“Because of the trunk?”
He awkwardly pulled out his cell phone, turned on the flashlight, and shone it down the path to get his bearings. “No, not that.” He laughed again and put the phone back. “Or maybe yeah, a bit, even if it was necessary. No…I meant you’re right about everything you said before. I didn’t mean to yell at you like that, I’m just exhausted.” He glanced at me over his shoulder. His face was so close to mine. It was blurry, indistinct, and dark in the night, but his eyes were like reflective lights yet deep like the universe.
Suddenly, I thought of something Dad had once told me when I was a child. There are only two ultimate truths in life:Everything born dies. And everything changes.
Naturally, he was correct. Mom was born and died. So did my budgies Banana and Balou. I’ve grown and gotten older. I also traded in my pink bed with the crown on the headboard for a four-poster bed even though I swore at the age of eight that I would sleep in that bed until I was ninety. Even the New York skyline had changed since my early childhood and not only because of 9-11.
Everything was like a river in constant motion. Even now.

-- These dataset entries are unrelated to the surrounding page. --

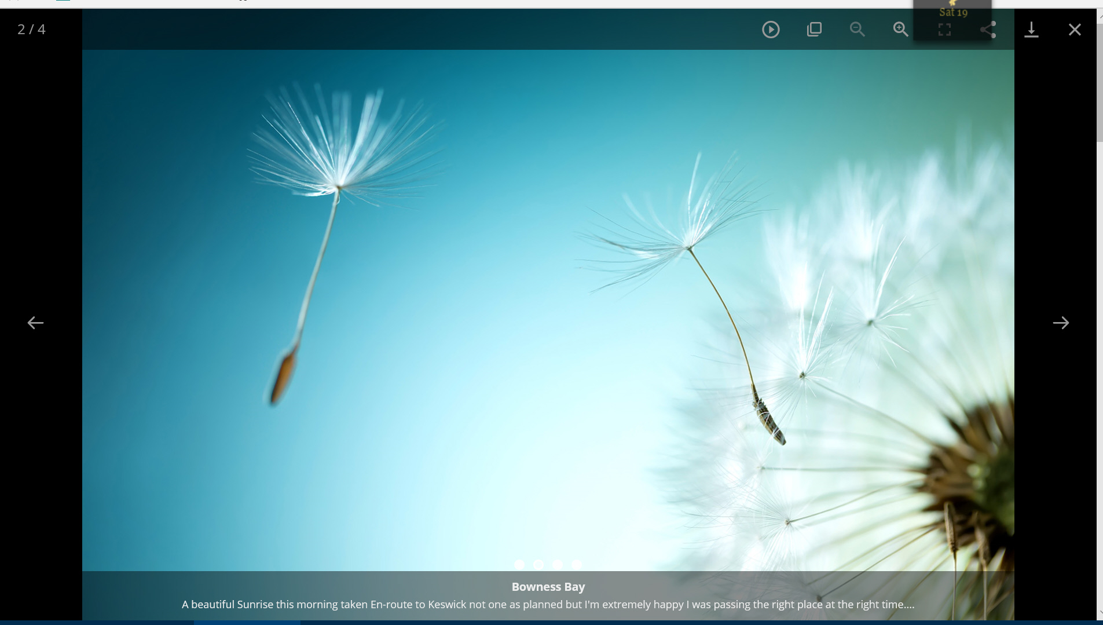Click the Sat 19 weather widget
The width and height of the screenshot is (1103, 625).
click(x=952, y=12)
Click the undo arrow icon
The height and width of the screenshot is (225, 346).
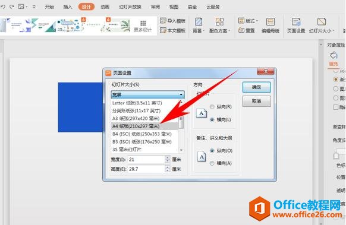click(x=3, y=7)
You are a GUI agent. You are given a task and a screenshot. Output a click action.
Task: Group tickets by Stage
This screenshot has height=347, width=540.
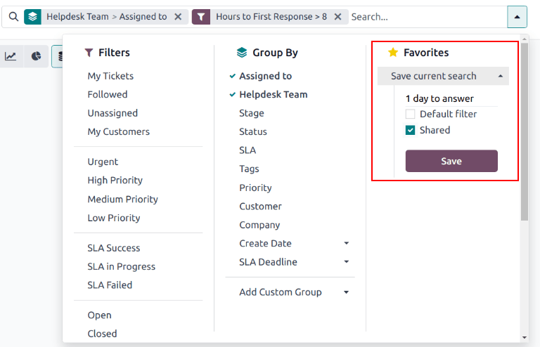click(252, 113)
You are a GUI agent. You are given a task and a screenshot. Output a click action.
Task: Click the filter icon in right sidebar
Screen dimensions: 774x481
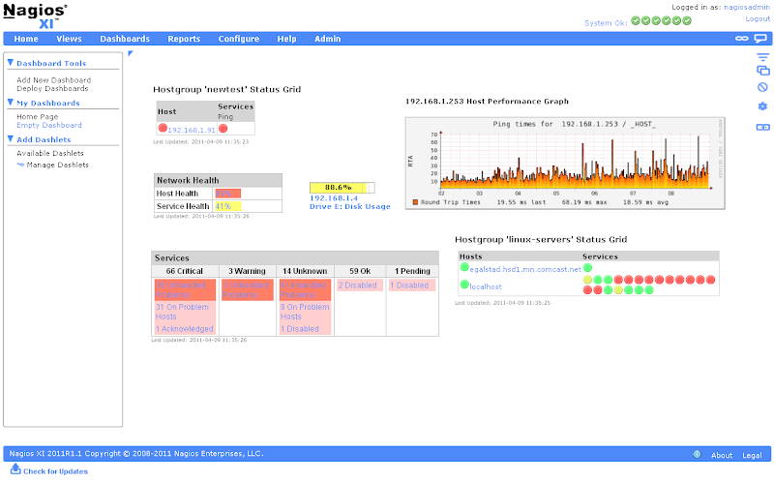761,57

I suddenly felt strange, almost like an abducted princess carried off to a wild land by a pirate. And right now, during this tiny fraction of my life, I no longer knew what I truly wanted.
Nathan or Dad.
When I awoke, I was rocking gently as if in a cradle. The distant quacking of wild ducks penetrated my consciousness, but I remained still with my eyes closed, too tired and too agitated to become part of reality yet. The surface beneath me was hard. I had tried several times to turn over in my sleep, but it had been impossible due to the lack of space. I was on my back, legs drawn up, feet planted. Sunny warmth fell on my eyelids and something soft as a feather tickled my forehead. It felt like a makeup brush, which logically couldn’t be. Involuntarily, I opened my eyes and looked straight at a thick silver strand dangling over my face like a feathery vine. Spanish moss. Then I remembered. We were in Louisiana.

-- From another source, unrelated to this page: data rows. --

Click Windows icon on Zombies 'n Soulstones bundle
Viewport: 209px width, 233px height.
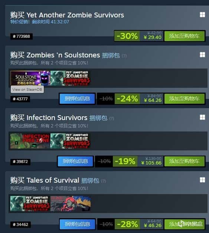202,55
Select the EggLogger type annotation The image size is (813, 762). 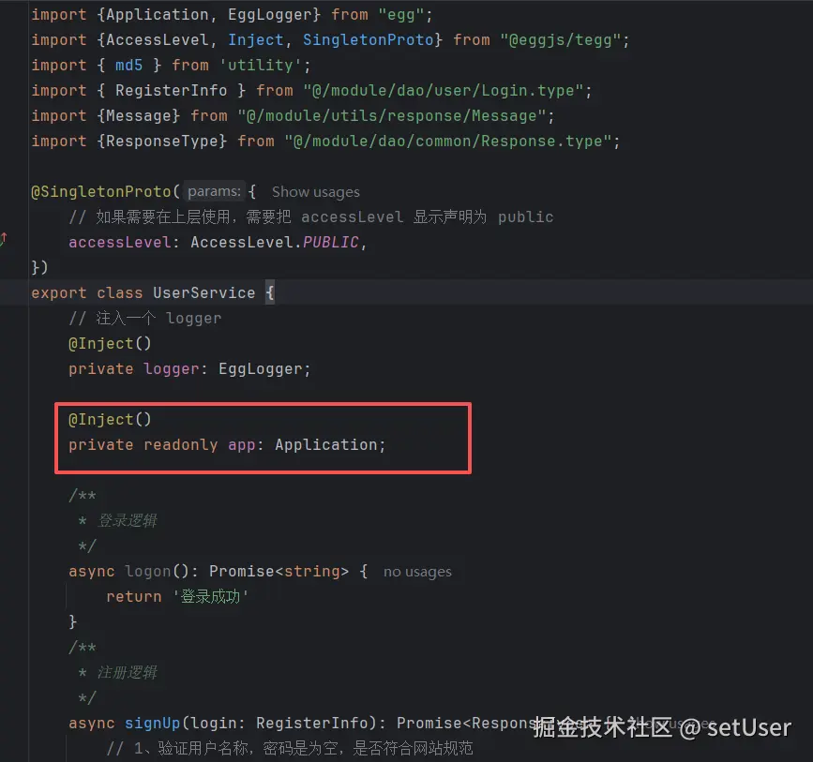[260, 368]
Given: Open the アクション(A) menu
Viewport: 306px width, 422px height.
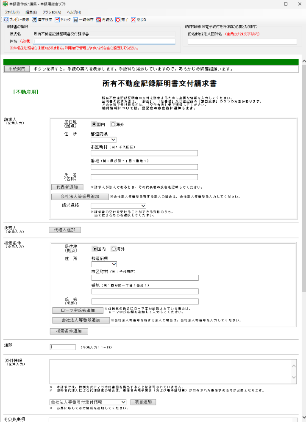Looking at the screenshot, I should click(x=52, y=12).
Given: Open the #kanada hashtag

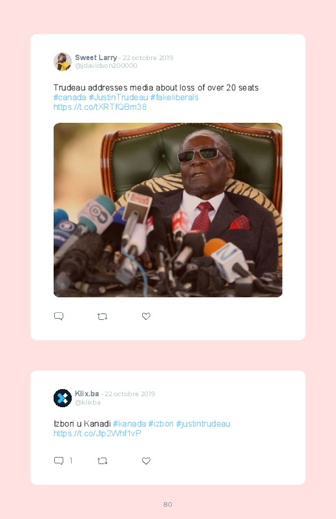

I abruptly bolted upright, a mistake because my jaw was throbbing as if it had been hit again and the boat that had been my bed was rocking.
I vaguely remembered arriving at Nathan’s secret hiding place, but we had sailed a little further in the boats until the men had to lie down for a few hours. I had slept squeezed betweentwo benches and in the back of the boat, Pan was snoring next to Sparta.
Goodness, he could easily saw through a bald cypress with it!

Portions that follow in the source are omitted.